Norse Pagan Calendar of Rituals and Full Moons

Calendar Index 2025

Click any date below to scroll to its full meaning and invitation:
  • October 6 – Haustmánuðr – Winter Nights (Harvest Moon)

  • October 10 – Heimfriðr

  • October 11 – Útiseta

  • October 14 – Candle Remembering

  • October 17 – Fégn Offering

  • October 20 – Candle Remembering

  • October 24 – Heimfriðr

  • October 25 – Útiseta

  • October 28 – Fégn Offering

  • October 31 – Candle Remembering

The Rhythm I Keep, What I Mean When I Say It

These aren’t all holidays. These are habits. These are the bones of my year.
So when I say I sit out, or I light a candle, or I make a fegn offering, this is what I mean.

Use them. Change them. Let them become yours. But start here.

Fégn Offering

What it looks like to give without asking

The word fegn means gladness, but it’s not the party kind. It’s the quiet, chest-deep kind.
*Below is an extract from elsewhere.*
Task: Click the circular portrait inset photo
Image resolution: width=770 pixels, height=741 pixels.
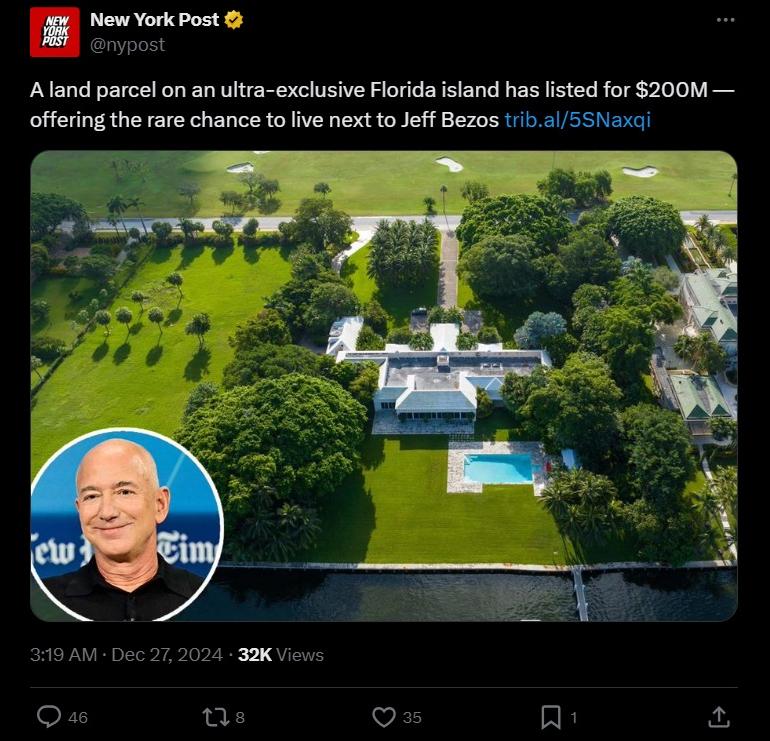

The kind that shows up when you know you’re doing something right, even if no one sees it. A fegn offering isn’t part of a ritual. It is the ritual. You don’t give it because it’s expected. You give it because it feels like the right thing to do. No bargain. No ask. It can be a piece of bread torn in half and left near the roots.
It can be the first sip of something poured out before you drink. It can be a story spoken aloud to no one, and everyone.

If the blót is the feast, this is the whisper in the kitchen before anyone arrives.

That’s what I mean when I say “fegn.”

Heimfriðr

A rhythm of sacred tending

In Old Norse, Heimfriðr means home-peace. Not quiet for quiet’s sake but the kind of peace that’s earned.
The kind that rises when the house is in good order, when the hearth is warm, the work is done, and something unseen has been welcomed in. This is not a feast day. It is not a fast.It is a rhythm.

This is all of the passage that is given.